#### DO THIS
Rewrite the rows as a numbered list, starting at the line containing "Task: Click the green up arrow in Bitcoin row" and ending with the line containing "Action: [147, 619]", both lines included. Leave out blank lines and omit the pictures.
━━━ SUPPLIED DATA
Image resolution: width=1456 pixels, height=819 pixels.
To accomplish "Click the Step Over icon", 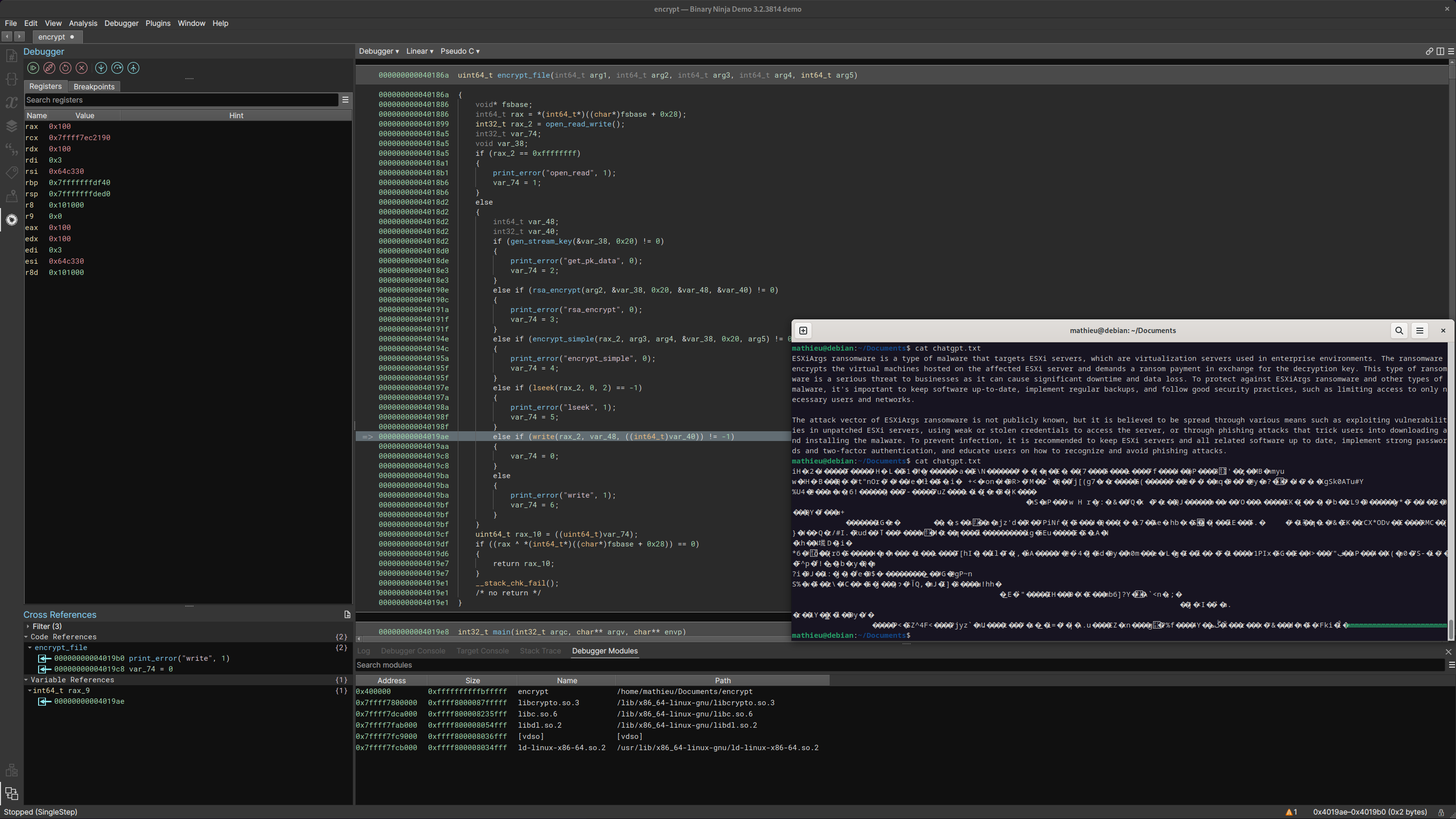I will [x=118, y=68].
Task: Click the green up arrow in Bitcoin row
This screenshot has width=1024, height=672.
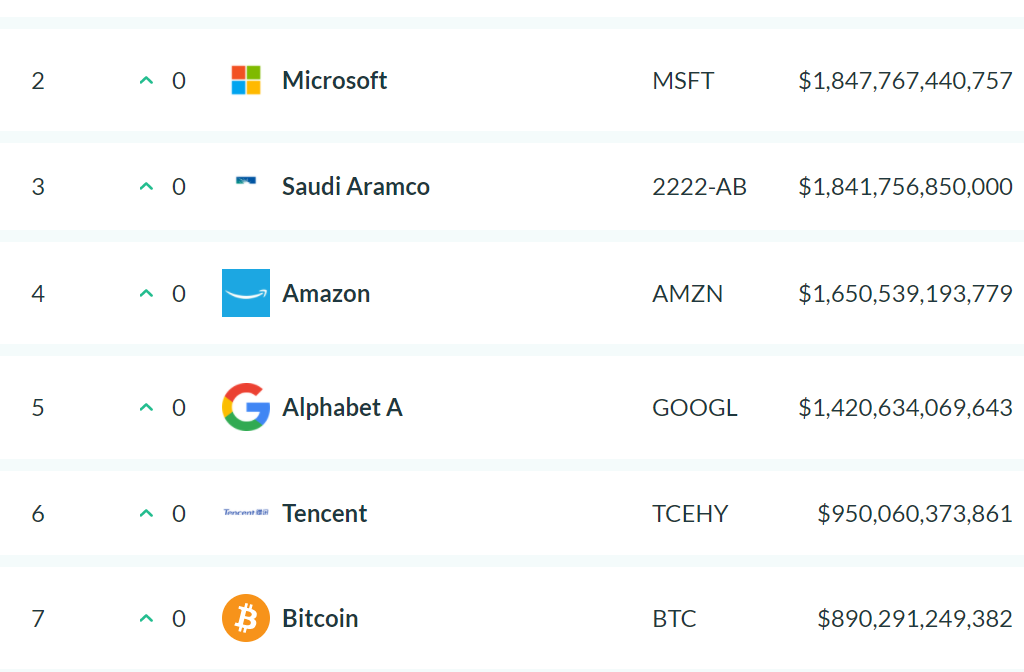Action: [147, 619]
━━━━━━
━━━ SUPPLIED DATA
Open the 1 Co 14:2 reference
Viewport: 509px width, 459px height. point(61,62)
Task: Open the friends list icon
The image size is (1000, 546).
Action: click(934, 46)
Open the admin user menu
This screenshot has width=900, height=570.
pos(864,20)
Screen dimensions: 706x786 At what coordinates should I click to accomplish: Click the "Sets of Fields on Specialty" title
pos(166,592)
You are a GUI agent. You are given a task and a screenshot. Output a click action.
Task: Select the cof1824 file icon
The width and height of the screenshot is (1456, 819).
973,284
━━━━━━
#### THE SOLUTION
1. Task: Click the green up arrow in Bitcoin row
2. This screenshot has width=1024, height=672.
3. Action: [147, 619]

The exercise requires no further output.